Del pecado mutuo al país normal

“El país que yo quiero ‒escribió Lanssiers‒ es un país donde los ancianos puedan tomar una cerveza en compañía de sus amigos, donde ser viejo no sea delito punible por un vago desprecio […] Quiero un país donde un jubilado no dependa del buen humor de su yerno para conseguir un cigarrillo, donde las instituciones públicas y privadas le manifiesten respeto y donde no sea necesario recurrir al diccionario para aprender el significado de la palabra ‘dignidad’”. Ese es El Salvador al que sus habitantes deberíamos aspirar para disfrutar, en serio, de una vida segura en el presente y a futuro; ello, no solo en relación con la contención de la muerte violenta sino de cara a evitar la expansión de la muerte lenta hasta lograr su erradicación.

Pero no. El territorio que habitamos no reúne ni esas ni otras condiciones muy bien descritas por la pluma privilegiada de este cura belga, fallecido en el Perú que escogió como patria. No están dadas para nuestras mayorías populares y ‒entre estas‒ para quienes tuvieron empleo y por ley dejaron de trabajar en razón de su edad biológica o de retiro, no de su capacidad ni de su necesidad en muchos casos. Es decir, quienes a cierta altura de su vida deberían estar recibiendo una pensión decente y no la tienen.

Y hablando de dignidad, el segundo y el tercer considerando de la Ley Integral del Sistema de Pensiones ‒aprobada el 21 de diciembre del 2022 por una legislatura ya controlada por el partido de Nayib Bukele‒ mencionan la necesidad de crear un sistema previsional que asigne retribuciones “dignas y suficientes”. Eso, debido a que la entonces legislación vigente no respondía a las necesidades de las personas beneficiadas que, a estas alturas, suman casi 225 000 entre las registradas en los sistemas privado y público: 137 000 en el primero, el de las dos lucrativas administradoras de fondos de pensiones existentes, y más de 86 000 en el estatal.

Pero con las “nuevas ideas” plasmadas en la normativa surgida hace más de tres años, ¡sí se les garantizarían cantidades decorosas y satisfactorias! Eso fue lo que dijeron, pero la realidad es otra.
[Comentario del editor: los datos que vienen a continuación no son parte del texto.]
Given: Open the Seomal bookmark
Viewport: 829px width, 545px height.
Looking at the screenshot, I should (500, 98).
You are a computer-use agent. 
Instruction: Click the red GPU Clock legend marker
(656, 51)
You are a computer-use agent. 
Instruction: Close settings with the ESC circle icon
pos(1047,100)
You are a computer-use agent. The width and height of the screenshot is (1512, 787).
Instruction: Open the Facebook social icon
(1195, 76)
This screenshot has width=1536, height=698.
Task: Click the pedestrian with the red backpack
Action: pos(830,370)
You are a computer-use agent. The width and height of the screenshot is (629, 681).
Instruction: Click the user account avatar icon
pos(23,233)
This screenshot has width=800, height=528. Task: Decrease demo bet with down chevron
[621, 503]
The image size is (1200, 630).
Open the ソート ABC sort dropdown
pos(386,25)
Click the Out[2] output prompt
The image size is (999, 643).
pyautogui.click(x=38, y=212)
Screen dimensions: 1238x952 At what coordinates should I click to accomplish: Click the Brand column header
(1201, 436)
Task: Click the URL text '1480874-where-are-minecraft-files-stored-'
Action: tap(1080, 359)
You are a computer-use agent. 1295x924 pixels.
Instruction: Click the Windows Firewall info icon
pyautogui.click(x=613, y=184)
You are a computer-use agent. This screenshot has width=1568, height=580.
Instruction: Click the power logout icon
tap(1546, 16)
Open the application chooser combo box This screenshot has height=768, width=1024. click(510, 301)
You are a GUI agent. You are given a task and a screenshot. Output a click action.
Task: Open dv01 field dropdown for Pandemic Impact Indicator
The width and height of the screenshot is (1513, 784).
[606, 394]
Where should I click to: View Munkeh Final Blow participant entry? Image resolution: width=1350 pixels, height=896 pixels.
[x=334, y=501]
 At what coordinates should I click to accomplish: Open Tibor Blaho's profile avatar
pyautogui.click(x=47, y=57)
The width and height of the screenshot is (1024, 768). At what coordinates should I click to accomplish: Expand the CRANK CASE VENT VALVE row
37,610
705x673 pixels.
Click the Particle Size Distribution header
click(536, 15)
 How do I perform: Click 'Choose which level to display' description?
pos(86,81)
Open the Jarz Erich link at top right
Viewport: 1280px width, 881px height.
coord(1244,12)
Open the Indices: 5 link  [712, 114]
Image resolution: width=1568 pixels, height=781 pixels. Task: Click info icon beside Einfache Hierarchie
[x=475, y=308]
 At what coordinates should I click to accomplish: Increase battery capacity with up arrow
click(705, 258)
El sistema privado cuenta con más de dos millones de personas afiliadas laborando y es el cúmulo de sus cotizaciones lo que permite sostener el pago de las respectivas pensiones para su membresía jubilada; poco menos del 60 % de esta, léase arriba de 134 000, recibe la mínima: 400 dólares estadounidenses.

Pero el sistema público solo cuenta con 1400 inscritas desarrollando una actividad laboral. ¿Cómo sostener el compromiso gubernamental con esas más de 86 000 personas que necesitan recibir mensualmente aunque sea el reducido monto mensual mencionado, de cara a una canasta básica desactualizada y limitada en  cantidad de productos cuyo costo anda arriba de los $250 en lo urbano de $180 en lo rural? ¡Metiéndole mano a las llamadas “AFP”! A marzo del 2026, la deuda total del Estado con estas rondaba los 11 400 millones; entre enero y febrero aumentó casi 140.

Debe considerarse que nuestra población adulta mayor de 60 años  el millón de personas. De estas, alrededor de 200 000 cuentan con el privilegio de recibir una pensión, aunque sea sobre todo poquitera. La Encuesta de Hogares y Propósitos Múltiples del 2024 del Banco Central de Reserva, revela que alrededor del 35 % del mencionado universo poblacional continúa trabajando; hablamos de poco más de 350 000 personas rebuscándose en la precariedad del sector “mal llamado informal”, en palabras de Patricio Pineda.

Esa es parte de nuestra realidad en materia de pensiones; faltaría abordar el tema de la devaluada “pensión universal”. Por ello y otras razones, hoy más que nunca debemos recordar las palabras de nuestro santo pastor pronunciadas el 9 de octubre de 1977: “La marginación, el hambre, el analfabetismo, la desnutrición y tantas otras cosas miserables que se entran por todos los poros de nuestro ser, son consecuencias del pecado. Del pecado de aquellos que lo acumulan todo y no tienen para los demás”. Eso dijo. Pero ‒¡mucho ojo!‒ además habló “del pecado de los que, no teniendo nada, no luchan por su promoción; son conformistas, haraganes, no luchan por promoverse. Pero muchas veces no luchan, no por su culpa; es que hay una serie de condicionamientos, de estructuras que no los dejan progresar. Es un conjunto, pues, de pecado mutuo”.

Dejar atrás eso ‒vuelvo a Lanssiers‒ nos conducirá hacia “un país donde la justicia sea personalizada y se transmute en equidad; donde el verdugo no sea considerado como el único garante de la civilización […] en resumidas cuentas, un país normal”.